Input data:
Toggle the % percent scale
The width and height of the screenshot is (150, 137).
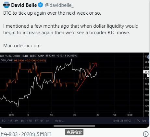click(x=138, y=121)
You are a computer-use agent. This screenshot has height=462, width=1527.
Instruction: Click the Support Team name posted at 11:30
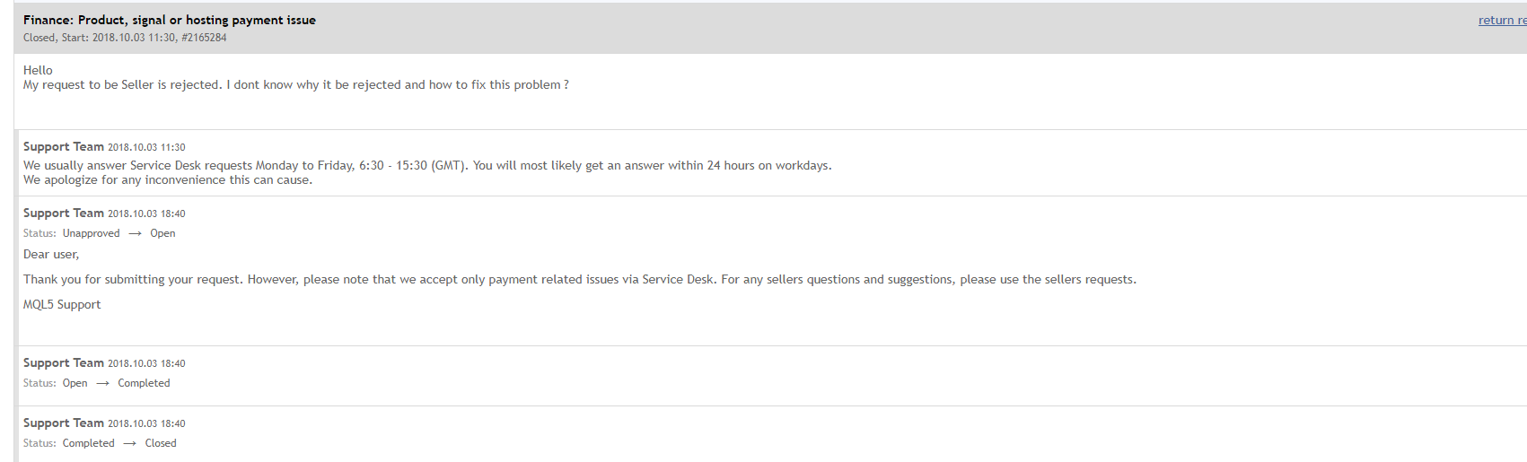point(64,147)
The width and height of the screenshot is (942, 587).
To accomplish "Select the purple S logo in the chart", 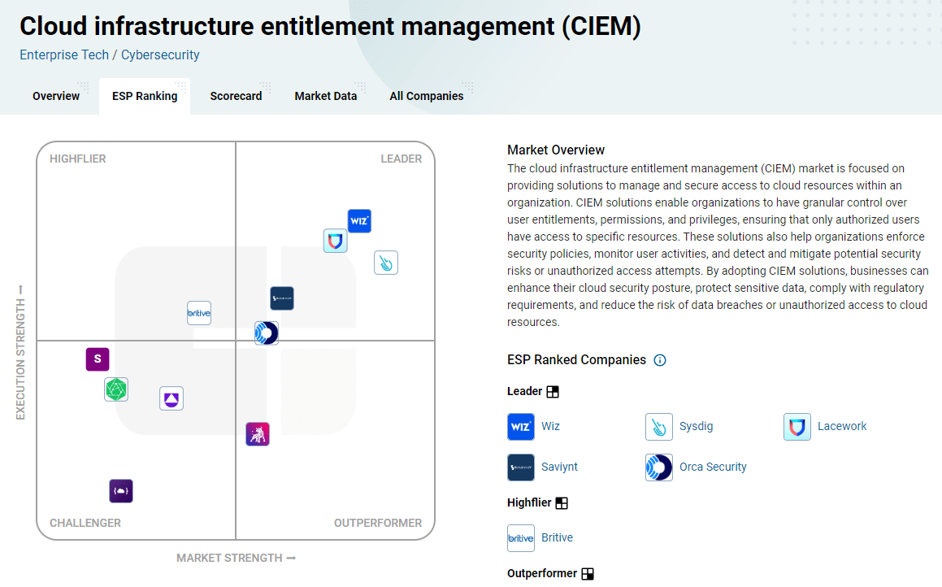I will (98, 359).
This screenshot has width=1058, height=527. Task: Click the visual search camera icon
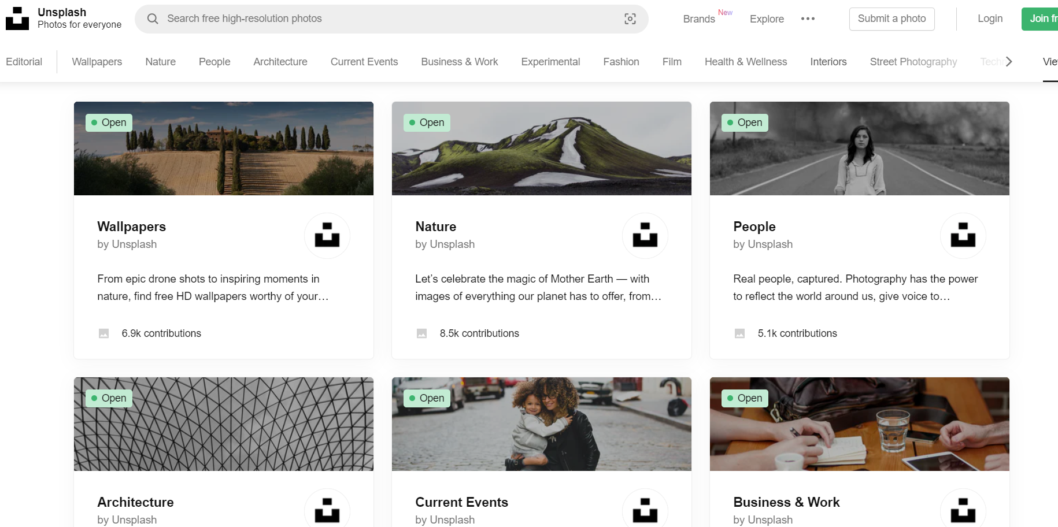pos(630,19)
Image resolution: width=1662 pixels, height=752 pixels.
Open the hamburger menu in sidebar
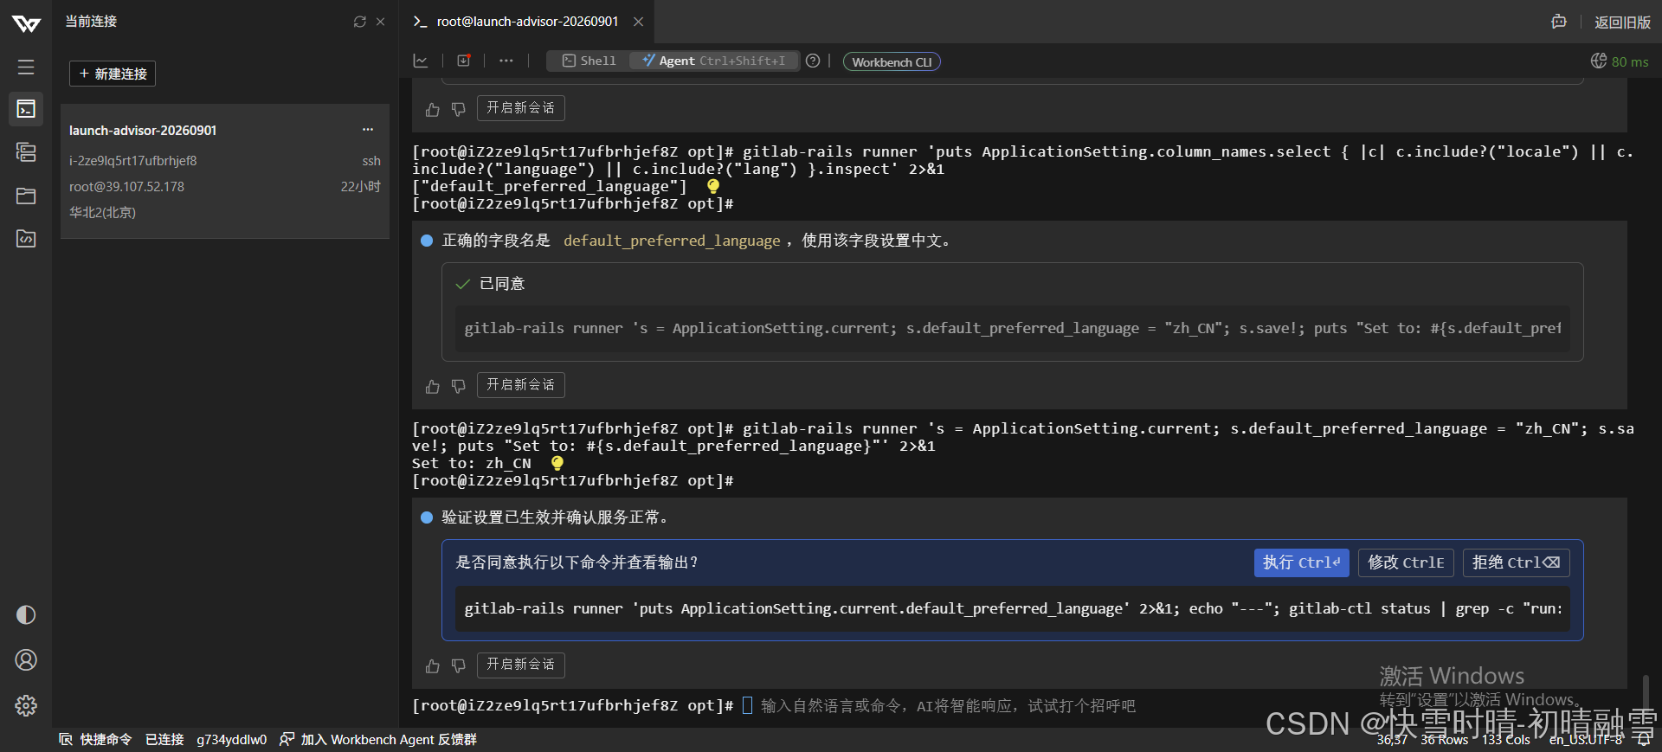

About this exercise: Pictures should be omitted. Please return exactly the lines from the line that holds "This screenshot has width=1058, height=527." through the end of the records.

Your solution:
This screenshot has width=1058, height=527. Task: Click the visual search camera icon
pos(630,19)
Image resolution: width=1662 pixels, height=752 pixels.
Open the hamburger menu in sidebar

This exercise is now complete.